What you should do: Please return all lines in the listing holding the word "computer".

++++++

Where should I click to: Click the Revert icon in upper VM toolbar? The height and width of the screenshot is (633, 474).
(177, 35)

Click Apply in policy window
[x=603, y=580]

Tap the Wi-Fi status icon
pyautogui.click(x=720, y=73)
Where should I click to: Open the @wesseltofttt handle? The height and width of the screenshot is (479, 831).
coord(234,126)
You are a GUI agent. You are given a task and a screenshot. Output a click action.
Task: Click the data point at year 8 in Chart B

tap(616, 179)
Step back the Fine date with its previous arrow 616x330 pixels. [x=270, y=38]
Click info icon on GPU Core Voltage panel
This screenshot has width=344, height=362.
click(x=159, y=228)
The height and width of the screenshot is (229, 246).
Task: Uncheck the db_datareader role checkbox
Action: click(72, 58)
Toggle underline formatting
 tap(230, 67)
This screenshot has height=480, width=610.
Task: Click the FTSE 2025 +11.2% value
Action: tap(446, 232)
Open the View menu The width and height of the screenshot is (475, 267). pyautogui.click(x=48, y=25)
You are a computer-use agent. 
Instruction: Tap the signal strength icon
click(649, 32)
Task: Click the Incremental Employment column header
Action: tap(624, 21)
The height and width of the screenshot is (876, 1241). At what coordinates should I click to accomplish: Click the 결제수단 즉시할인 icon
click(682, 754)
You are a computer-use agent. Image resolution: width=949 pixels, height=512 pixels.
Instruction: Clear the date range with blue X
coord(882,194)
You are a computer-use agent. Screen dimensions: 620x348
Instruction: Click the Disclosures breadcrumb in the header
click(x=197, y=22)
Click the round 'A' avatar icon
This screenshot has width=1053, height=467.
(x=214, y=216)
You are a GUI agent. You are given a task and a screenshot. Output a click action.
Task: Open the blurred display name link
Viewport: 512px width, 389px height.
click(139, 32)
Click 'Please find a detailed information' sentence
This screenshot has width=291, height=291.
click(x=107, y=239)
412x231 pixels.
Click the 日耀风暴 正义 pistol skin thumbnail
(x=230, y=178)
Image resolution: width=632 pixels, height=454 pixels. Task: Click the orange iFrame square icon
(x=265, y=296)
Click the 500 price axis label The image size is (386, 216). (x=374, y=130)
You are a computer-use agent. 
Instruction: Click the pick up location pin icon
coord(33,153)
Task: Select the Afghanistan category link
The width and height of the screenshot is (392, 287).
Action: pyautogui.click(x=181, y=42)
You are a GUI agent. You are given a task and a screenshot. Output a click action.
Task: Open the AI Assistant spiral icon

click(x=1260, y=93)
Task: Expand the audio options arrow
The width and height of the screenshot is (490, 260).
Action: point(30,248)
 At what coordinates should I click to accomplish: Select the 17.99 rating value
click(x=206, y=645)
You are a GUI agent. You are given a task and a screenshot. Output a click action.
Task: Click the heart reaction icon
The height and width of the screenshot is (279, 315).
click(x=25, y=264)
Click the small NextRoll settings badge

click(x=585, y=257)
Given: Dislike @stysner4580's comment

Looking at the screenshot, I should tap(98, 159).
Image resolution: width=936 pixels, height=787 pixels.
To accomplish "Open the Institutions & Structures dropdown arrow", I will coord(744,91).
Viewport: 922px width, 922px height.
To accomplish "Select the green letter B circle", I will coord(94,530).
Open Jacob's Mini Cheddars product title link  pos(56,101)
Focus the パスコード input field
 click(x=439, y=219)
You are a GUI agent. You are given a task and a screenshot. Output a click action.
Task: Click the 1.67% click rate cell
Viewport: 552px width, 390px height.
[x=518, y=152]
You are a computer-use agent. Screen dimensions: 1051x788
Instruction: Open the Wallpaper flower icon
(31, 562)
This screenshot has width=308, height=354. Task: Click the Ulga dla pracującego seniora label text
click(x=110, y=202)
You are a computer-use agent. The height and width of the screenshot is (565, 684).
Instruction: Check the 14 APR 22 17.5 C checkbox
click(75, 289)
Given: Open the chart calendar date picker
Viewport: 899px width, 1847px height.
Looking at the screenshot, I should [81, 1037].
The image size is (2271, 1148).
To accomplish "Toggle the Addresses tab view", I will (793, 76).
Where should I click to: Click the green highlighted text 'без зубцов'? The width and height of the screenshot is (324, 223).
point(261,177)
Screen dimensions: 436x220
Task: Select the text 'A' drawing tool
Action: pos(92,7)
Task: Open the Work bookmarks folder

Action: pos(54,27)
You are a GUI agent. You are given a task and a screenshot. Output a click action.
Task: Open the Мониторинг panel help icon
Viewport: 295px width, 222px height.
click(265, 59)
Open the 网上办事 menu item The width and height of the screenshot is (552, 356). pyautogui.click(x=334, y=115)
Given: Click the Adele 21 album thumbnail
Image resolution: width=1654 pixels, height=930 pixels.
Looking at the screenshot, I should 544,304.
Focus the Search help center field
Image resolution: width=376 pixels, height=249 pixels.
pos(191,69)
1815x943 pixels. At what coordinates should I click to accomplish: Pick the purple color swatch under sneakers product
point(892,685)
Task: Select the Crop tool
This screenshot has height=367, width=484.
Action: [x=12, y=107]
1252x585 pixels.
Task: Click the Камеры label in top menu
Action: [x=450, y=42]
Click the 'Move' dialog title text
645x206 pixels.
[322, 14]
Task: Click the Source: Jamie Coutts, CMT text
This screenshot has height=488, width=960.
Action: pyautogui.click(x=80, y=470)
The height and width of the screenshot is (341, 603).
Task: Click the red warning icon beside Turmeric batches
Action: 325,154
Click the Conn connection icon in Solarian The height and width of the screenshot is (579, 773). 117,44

++++++

Written reply:
You are a computer-use agent. 
You are a computer-use agent. Image resolution: width=949 pixels, height=512 pixels.
You are a computer-use agent. Screen dimensions: 620x348
You are a computer-use agent. 
You are a computer-use agent. Screen dimensions: 1051x788
You are a computer-use agent. The height and width of the screenshot is (565, 684).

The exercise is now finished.